The main concept of a Wood’s Lamp is to illuminate conditions that are not visible to the naked eye. Wood’s lamps can illuminate fungi, bacteria, pigmentation and various other skin conditions (note: not skin types). But how is this even possible? A Wood’s Lamp must be used in complete darkness in order to allow the UV light to properly show what is visible at its wavelength. The Ultraviolet (UV) radiation wavelength stretches from 10nm – 400nm, with a Wood’s lamp sitting at around ~325nm. Despite traditionally only being able to see in the visible wavelength range, estheticians are able to see skin conditions due to fluorescence. Fluorescence “is the emission of light by a substance that has absorbed light or other electromagnetic radiation“. Certain biological substances have the ability to emit fluorescence – a very popular interdisciplinary research topic that involves chemistry, biology, and physics.

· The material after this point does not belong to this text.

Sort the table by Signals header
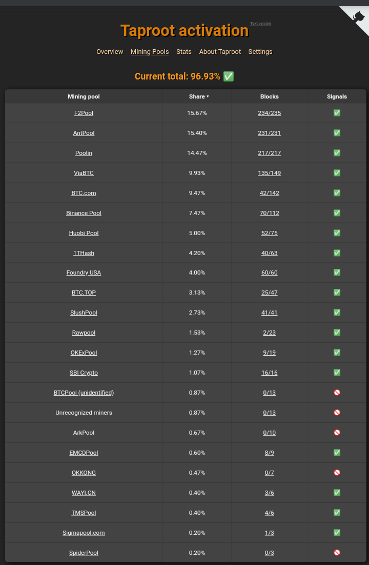The width and height of the screenshot is (369, 565). coord(337,96)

How does a Wood’s Lamp Show Skin Conditions?
Wood’s lamps allow estheticians and dermatologists to see pigmentation and skin conditions that are not visible traditionally. The use of a Wood’s lamp allows a visual of the conditions that lie in the dermis of the skin (the second and deeper skin layer). This is possible because of biofluorescence. Biofluroescence happens when pigmented skin cells (called fluorescent chromatophores) get their electrons excited – which can be triggered by the UV light and temporarily illuminate a fluorescence. During this electron excitement phase under the light, the viewer can see which colors appear on the skin’s surface. Fluorescence on the skin can appear in many ways which each color correlating to a pigment or skin condition.
White – thick corneum layer of dead skin cells
Blue/White – healthy skin (what the skin traditionally looks like under UV light)
Purple – dehydration
Yellow/Orange-ish – acne and/or acne bacteria (if the client does not suffer from acne, visiting a dermatologist could help characterize what bacteria is present)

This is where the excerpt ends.